* _WYBRANY TEKST_
Ratownik na basenie — pullman pd sea temple resort & spa hotel
25 yo — 179 cm
Awatar użytkownika
about
Oh won't you come with me where the ocean meets the sky,
and as the clouds roll by we'll sing the song of the sea
Tyler posiada przyrodniego brata - mają różnych ojców, a co za tym idzie różne nazwiska. Było to może dość dziwne dla małego Ty'a, ale w sumie szybko do tego przywykł. Nie traktował go inaczej, niż traktowałby go jak rodzonego brata, w ogóle ich rodzina wydawała się być całkiem normalna, niezależnie od tego, co pani Clarke przeżywała w czasach panieńskich.
Był okropnym urwisem. Teraz pewnie by go zdiagnozowali z adhd, a może i kilkoma innymi skrótami, ale to nie były tamte czasy. Broił w domu, broił w szkole i zostawał za karę w kozie. Nie, żeby był jakoś niesamowicie niegrzeczny, nie wybijał okien, ale jak komuś wybili jedynkę na wfie, to było wiadome, że to Tyler był ofiarą. Miał setki tysięcy siniaków, a także parę razy nosił gips. Przez wiele lat jego szczerbaty uśmiech, w połączeniu z odstającymi uszami był jego znakiem rozpoznawczym.
W szkole był lubiany, choć nie uczył się za dobrze. Nie potrafił wysiedzieć na miejscu, godzinami nad książką, od razu jego myśli uciekały gdzieś w oddal, wyobrażając siebie jako bohatera filmu przygodowego, australijskiego Indianę Jonesa. Raz, raz w życiu miał zryw, kiedy próbował się uczyć, być wzorowym uczniem, kiedy nauczycielka kazała uroczej dziewczynce pomóc mu w lekcjach. Mieli wtedy może 14 lat... A mały Tyler po raz pierwszy poczuł motylki w brzuchu. I ostatni, ale to nie było nic złego. Teraz, ponad 10 lat później wciąż spotykał się z tą samą dziewczyną. Tylko teraz byli dorośli, byli po ślubie i mieszkali w niewielkiej chatce w Tingaree, skąd ona pochodziła.
Zanim jednak do tego doszło... Wspólne siedzenie w bibliotece zmieniło się na pierwsze randki na plaży, wymienianie się śniadaniami na przerwach i tym podobne rzeczy, które robiło się w liceum. Byli nierozłączni, nawet jakieś większe dramy ich omijały, szczęściarze!

* _ZADANIA_
A. Powtórz dosłownie fragment tekstu o Tylerze, zaczynając od słów „Ratownik na basenie” i kończąc na słowach „w czasach panieńskich.”.
B. Gdzie według tekstu o Tylerze mieszka on obecnie ze swoją żoną?

* _UDOSTĘPNIONY MATERIAŁ_
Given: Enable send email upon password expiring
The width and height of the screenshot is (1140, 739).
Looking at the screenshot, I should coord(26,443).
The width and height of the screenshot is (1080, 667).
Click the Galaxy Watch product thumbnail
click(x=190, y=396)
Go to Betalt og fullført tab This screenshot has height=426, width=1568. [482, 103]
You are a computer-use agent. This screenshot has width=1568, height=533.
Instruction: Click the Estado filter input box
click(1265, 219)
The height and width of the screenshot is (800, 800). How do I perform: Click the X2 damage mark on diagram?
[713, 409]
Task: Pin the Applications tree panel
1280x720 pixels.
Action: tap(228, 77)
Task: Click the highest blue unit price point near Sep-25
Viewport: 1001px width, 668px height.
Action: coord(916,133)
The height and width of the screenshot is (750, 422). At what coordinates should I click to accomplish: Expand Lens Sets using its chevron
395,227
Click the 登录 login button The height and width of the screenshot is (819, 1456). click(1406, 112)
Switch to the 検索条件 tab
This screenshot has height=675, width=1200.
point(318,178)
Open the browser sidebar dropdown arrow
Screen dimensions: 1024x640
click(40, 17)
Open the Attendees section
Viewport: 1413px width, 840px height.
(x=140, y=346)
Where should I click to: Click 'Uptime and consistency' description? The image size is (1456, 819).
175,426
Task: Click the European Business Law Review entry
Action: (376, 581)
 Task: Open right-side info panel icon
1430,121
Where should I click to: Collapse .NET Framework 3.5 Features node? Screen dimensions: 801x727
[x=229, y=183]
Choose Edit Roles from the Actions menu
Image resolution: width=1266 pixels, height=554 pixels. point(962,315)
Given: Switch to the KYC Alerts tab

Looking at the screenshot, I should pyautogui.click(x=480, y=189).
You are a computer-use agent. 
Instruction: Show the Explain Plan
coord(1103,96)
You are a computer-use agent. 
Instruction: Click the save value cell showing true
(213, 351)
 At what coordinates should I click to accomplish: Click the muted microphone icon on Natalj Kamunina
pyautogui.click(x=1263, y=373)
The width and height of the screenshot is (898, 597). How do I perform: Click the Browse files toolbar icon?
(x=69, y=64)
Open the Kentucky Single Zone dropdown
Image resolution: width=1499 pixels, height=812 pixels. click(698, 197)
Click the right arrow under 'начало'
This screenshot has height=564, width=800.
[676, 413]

* _ODPOWIEDZI DO ZADAŃ_
A.
Ratownik na basenie — pullman pd sea temple resort & spa hotel
25 yo — 179 cm
Awatar użytkownika
about
Oh won't you come with me where the ocean meets the sky,
and as the clouds roll by we'll sing the song of the sea
Tyler posiada przyrodniego brata - mają różnych ojców, a co za tym idzie różne nazwiska. Było to może dość dziwne dla małego Ty'a, ale w sumie szybko do tego przywykł. Nie traktował go inaczej, niż traktowałby go jak rodzonego brata, w ogóle ich rodzina wydawała się być całkiem normalna, niezależnie od tego, co pani Clarke przeżywała w czasach panieńskich.

B. W niewielkiej chatce w Tingaree, skąd pochodzi jego żona.